** What is expected **
Answer with a number only: how many lines of the entries below contain the word "sidebar"?

(Items from a dataset)
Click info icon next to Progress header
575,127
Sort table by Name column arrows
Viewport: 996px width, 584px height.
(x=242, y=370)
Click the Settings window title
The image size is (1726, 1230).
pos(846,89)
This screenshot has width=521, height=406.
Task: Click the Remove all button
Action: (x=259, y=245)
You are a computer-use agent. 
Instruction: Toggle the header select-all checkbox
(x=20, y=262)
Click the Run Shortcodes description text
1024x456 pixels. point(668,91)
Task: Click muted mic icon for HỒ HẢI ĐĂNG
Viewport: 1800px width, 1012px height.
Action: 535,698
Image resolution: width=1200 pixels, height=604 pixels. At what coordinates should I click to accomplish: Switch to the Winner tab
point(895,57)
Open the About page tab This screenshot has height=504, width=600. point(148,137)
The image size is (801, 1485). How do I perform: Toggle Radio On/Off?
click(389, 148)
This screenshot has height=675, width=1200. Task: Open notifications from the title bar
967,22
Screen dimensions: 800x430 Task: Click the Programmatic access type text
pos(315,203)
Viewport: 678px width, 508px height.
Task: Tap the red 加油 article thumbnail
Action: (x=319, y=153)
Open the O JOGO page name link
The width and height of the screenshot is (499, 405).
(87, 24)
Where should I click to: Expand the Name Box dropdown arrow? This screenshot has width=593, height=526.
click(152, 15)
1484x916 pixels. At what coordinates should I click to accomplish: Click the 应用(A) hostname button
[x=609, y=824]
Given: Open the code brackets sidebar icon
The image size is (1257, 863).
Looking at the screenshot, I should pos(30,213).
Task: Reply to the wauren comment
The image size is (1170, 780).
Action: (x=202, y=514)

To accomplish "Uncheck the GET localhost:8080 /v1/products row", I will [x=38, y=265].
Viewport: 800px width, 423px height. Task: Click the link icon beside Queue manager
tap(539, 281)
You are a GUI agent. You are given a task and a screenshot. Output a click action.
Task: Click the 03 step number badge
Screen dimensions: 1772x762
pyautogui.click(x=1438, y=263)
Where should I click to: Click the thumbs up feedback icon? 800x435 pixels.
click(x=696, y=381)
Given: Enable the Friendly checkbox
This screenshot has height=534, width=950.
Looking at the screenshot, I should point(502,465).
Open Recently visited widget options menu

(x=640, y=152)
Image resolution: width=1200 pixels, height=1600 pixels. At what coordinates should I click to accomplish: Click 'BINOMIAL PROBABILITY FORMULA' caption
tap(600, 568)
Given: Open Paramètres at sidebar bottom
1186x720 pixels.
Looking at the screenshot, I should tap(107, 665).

** Reply **
2